With spring in full swing our resident red-tailed hawks seem to have a full nest again and so we find ourselves awakened most mornings by the loud screeching of the male patrolling the property.
Earlier in the spring we would often see both of them on the hunt, sitting on the tops of different trees but always within earshot.
Now we pretty much only see one of them and most of the time it is the male being sent out to get some food for the hungry kids or keep the perimeter safe from intruders.
It is clear that he has no luck keeping the vultures out, they pay no attention to him at all, nor does he have any success with the crows who always fly in a group.
But it also seems that he knows who is a threat and who isn’t.
On a regular basis we have one or two golden eagles fly over that rarely show any interest in what our tiny swat of land has to offer to his or her royal highness of the skies.

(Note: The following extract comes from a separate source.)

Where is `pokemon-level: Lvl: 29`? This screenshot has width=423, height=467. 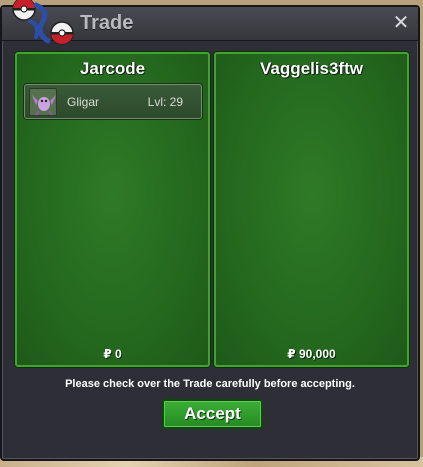 pokemon-level: Lvl: 29 is located at coordinates (165, 102).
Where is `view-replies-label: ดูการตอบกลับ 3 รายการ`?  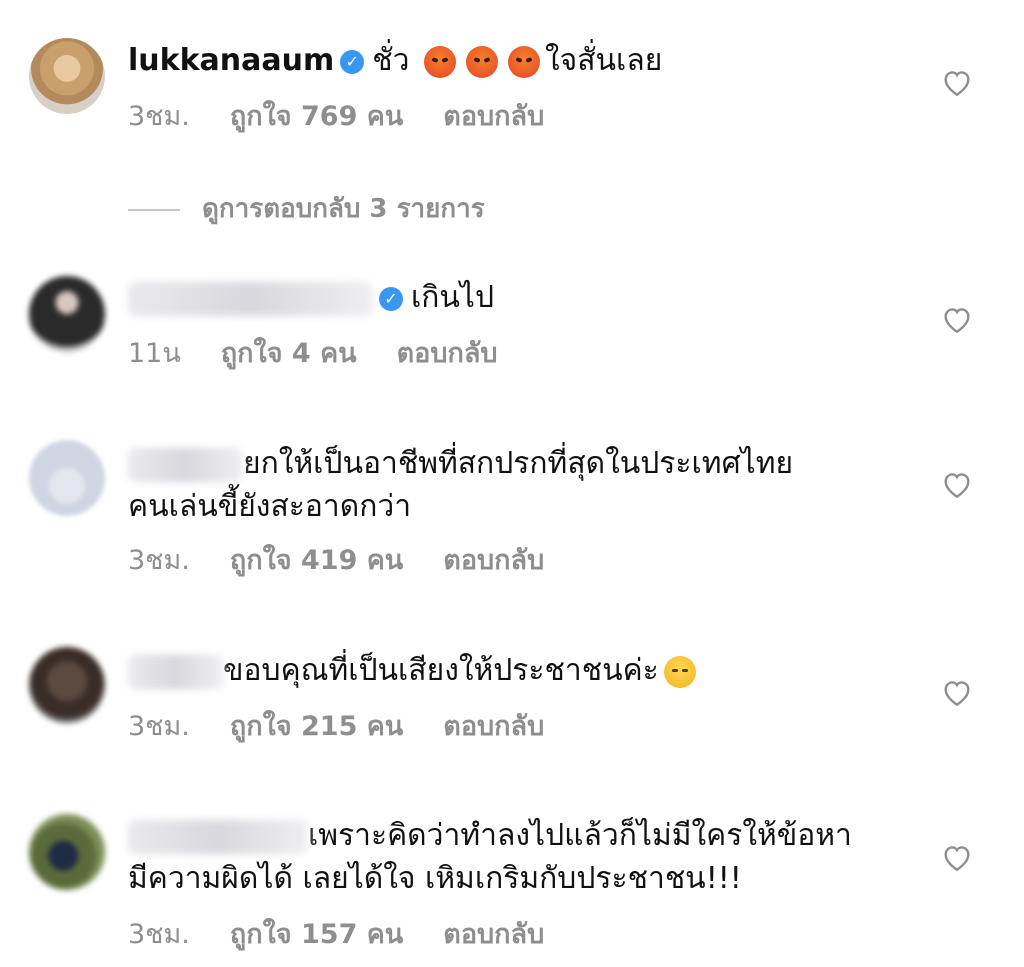 view-replies-label: ดูการตอบกลับ 3 รายการ is located at coordinates (344, 209).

Our little ponds don’t hold big enough fish and we have too little open land for a good dive to swoop some little critter off the ground.
Yet our red-tailed hawk seems to disagree with the potential threat these birds of gold pose to his red-tailed offspring.

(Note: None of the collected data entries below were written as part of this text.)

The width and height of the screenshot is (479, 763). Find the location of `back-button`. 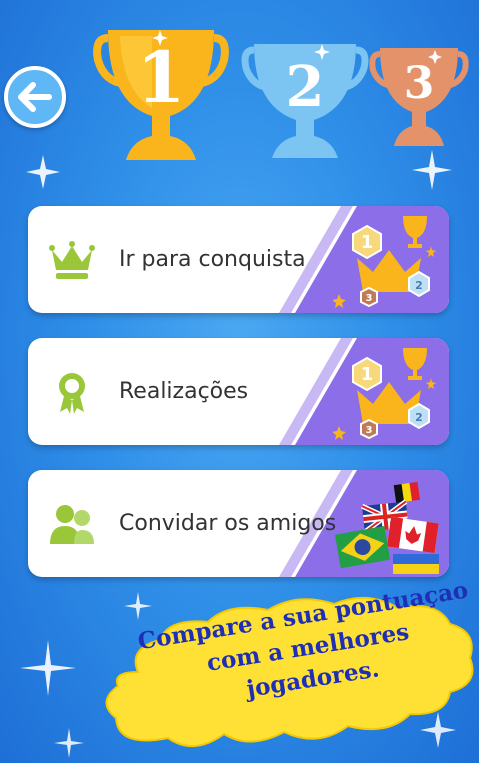

back-button is located at coordinates (35, 97).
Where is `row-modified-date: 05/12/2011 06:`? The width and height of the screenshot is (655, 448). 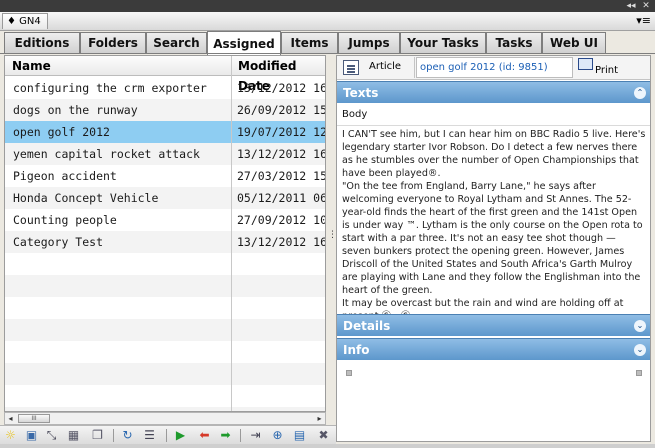
row-modified-date: 05/12/2011 06: is located at coordinates (282, 198).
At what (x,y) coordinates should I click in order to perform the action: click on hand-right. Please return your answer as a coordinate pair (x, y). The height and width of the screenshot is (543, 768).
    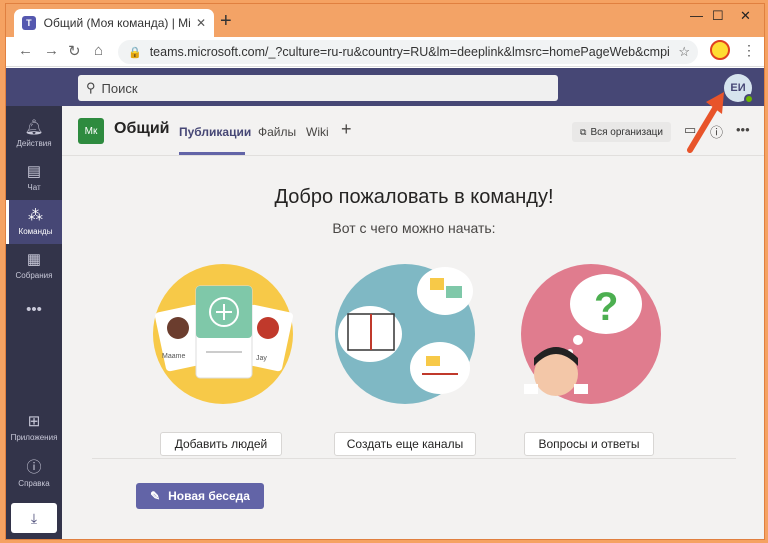
    Looking at the image, I should click on (581, 389).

And so a few days ago while we were outside I noticed an increase in noise from the hawk and when looking up we could see him attack a golden eagle, which was at least twice his size, over and over.
The eagle did not seem to care at first but the relentless attack from our hawk were clearly started to annoy the eagle and maybe even posed a real threat to his or her health.
The eagle, although trying to keep a cool posture, vacated the air domain of our hawk quickly and we were able to resume drinking our wine in peace and enjoy the view knowing that the hawk had once more kept us safe from grave danger.